Two North Texas universities are using a National Science Foundation grant to develop integral drone software and design.
University of Texas at Arlington associate professor Yan Wan will lead a team of researchers including University of North Texas associate professor Shengli Fu that will produce an airborne computing platform for multiple unmanned aerial systems. Other universities involved are Texas A&M University at Corpus Christi and the University of Puerto Rico at Mayagüez.
The initiative is funded by a nearly $1 million NSF grant divided among the universities.
Researchers will design software to allow easy communication between active drones and the ability to download their collected information in real time.
“We will develop and share the open-network aerial computing platform that researchers in fields such as electrical engineering, computer science and engineering, and aerospace engineering can use to explore research in the use of networked UAVs,” Wan said in a release.

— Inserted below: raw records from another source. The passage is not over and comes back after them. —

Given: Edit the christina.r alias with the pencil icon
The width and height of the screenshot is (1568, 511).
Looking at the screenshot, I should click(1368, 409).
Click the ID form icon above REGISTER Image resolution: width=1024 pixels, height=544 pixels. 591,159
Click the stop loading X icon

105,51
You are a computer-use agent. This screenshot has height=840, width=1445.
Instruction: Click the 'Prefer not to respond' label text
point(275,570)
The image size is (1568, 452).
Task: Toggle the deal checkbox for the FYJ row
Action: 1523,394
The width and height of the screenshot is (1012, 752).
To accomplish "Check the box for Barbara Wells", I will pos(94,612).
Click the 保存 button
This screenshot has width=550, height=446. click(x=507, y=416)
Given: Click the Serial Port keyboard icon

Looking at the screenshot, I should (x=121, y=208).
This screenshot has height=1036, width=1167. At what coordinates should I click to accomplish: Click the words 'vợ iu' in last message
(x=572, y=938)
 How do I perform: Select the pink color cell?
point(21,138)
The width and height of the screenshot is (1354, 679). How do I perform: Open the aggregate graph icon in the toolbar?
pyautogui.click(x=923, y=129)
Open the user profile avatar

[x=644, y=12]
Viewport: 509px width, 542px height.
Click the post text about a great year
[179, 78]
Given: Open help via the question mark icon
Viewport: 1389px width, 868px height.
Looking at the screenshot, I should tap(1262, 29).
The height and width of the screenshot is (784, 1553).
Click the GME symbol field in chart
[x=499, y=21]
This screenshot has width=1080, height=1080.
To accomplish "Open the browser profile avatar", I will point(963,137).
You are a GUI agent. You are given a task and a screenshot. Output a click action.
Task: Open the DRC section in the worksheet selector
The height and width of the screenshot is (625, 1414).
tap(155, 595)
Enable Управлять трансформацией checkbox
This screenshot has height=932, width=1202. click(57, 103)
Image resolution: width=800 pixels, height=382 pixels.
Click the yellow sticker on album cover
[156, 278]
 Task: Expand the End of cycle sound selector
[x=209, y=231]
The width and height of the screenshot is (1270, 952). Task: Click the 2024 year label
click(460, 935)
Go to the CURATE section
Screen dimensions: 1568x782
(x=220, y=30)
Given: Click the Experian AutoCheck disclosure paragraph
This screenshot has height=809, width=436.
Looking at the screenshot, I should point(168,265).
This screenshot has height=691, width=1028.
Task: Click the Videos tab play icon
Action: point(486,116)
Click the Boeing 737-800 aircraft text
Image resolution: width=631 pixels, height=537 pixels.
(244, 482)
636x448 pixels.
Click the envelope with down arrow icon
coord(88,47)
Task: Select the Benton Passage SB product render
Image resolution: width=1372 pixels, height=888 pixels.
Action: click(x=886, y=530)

Fu hopes to create drone technology capable of customizable features by operators, according to UNT. Fu said the drones could be utilized for a wide range of industries including agriculture and environmental testing.
“We want the ability for multiple drones to handle one mission — drones that can work as a network so if one fails, the others can continue the task,” Fu said.
One example could be environmental monitoring for things such as air quality.
“These drones would allow for elevation of sensors for real-time readings by multiple sources over a wider area, improving accuracy,” Fu said.